Another problem with LLVM I’ve heard about is that it’s intermediate language or API or something is a moving, informally-specified target. People who know LLVM internals might weigh in on that claim. If true, it’s actually easier to target C or a subset of Rust just because it’s static and well-understood.
Two projects sought to mitigate these issues by going in different directions. One was a compiler backend that aimed to be easy to learn with well-specified IL. The other aimed to formalize LLVM’s IL.
There have also been typed, assembly languages to support verification from groups like FLINT. One can also compile language-specific analysis with a certified to LLVM IL compiler. Integrating pieces from different languages can have risks. That (IIRC) is being mitigated by people doing secure, abstract compilation.
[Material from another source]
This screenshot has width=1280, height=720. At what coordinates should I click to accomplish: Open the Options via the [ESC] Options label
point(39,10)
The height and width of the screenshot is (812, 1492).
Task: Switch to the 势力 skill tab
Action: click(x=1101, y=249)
Yes, the textual IR format is not an API. It's an internal implementation detail which changes somewhat rapidly. It's well specified but there's no guarantees that if you write some IR which works in LLVM 16 that it'll work as expected in LLVM 17, etc. Inside of LLVM itself IR and its related manipulation and analysis functions are "API" in so far as there's an expectation that if you change how the IR works that you won't break existing in-tree passes/that you'll work with maintainers to fix them.
I'm curious about what relevant details get thrown away in translation to LLVM IR and that we can't add back with annotations. It's a shame that it's not possible to use these analysis tools on modern C++ codebases.